COVID-19 contact tracing app in Switzerland

SwissCovid is a COVID-19 contact tracing app used for digital contact tracing in Switzerland. Use of the app is voluntary and based on a decentralized approach using Bluetooth Low Energy and Decentralized Privacy-Preserving Proximity Tracing (dp3t).

==Development==
The app was developed in collaboration with the FOPH by Federal Office for Information Technology, Systems and Communications FOITT, École polytechnique fédérale de Lausanne (EPFL) and the Swiss Federal Institute of Technology in Zurich (ETH) as well as other experts.
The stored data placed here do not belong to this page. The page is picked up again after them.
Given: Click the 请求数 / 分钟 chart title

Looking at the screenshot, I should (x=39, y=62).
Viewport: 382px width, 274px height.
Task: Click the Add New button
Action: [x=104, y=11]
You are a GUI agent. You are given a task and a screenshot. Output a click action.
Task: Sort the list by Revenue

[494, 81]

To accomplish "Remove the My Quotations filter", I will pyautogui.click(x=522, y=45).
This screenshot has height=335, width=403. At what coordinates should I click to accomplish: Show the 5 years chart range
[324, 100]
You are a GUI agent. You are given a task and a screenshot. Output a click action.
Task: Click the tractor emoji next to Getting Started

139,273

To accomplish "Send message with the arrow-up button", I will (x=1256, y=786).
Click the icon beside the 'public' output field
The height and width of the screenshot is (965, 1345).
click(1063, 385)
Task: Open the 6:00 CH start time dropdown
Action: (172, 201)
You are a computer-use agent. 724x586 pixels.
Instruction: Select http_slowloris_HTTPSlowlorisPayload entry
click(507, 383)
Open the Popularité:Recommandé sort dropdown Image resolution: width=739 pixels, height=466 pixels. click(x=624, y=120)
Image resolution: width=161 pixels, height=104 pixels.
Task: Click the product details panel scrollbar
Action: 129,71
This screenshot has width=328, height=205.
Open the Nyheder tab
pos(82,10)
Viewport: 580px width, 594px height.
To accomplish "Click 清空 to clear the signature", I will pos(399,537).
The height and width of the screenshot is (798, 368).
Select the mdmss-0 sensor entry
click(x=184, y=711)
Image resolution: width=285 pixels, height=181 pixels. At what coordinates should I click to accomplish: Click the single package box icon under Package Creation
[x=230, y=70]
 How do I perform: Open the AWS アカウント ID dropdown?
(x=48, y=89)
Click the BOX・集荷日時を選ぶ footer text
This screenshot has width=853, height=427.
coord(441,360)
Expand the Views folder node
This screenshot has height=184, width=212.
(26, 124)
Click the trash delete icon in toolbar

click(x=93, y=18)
==Non-interoperability with applications in European countries==
There is an agreement between EU countries to make applications compatible. However, there is no legal basis for the SwissCovid application to be part of this portal even though technically speaking it is ready, according to Sang-Ill Kim, head of the digital transformation department of the Federal Office of Public Health.

==Criticism==
===Not full open source and dependence on Google and Apple===
In June 2020, researchers Serge Vaudenay and Martin Vuagnoux published a critical analysis of the application, noting that it relies heavily on Google and Apple's exposure notification system, which is integrated into their respective Android and iOS operating systems. Since Google and Apple have not released the full source code of this system, this would call into question the truly open source nature of the application. The researchers note that the dp3t collective, which includes the developers of the application, has asked Google and Apple to release their code. Moreover, they criticize the official description of the application and its functionalities, as well as the adequacy of the legal basis for its effective operation.

===Cyber attacks===
Professor Serge Vaudenay and Martin Vuagnoux identify also various security vulnerabilities in the application. The system would thus allow a third party to trace the movements of a phone using the application by means of Bluetooth sensors scattered along its path, for example in a building. Another possible attack would be to copy identifiers from the phones of people who may be ill (for example, in a hospital), and to reproduce those identifiers in order to receive notification of exposure to COVID-19 and illegitimately benefit from quarantine (thus entitling them to paid leave, a postponed examination, or other benefits). The system would also allow a third party to use a phone using the application by means of Bluetooth sensors scattered along the way.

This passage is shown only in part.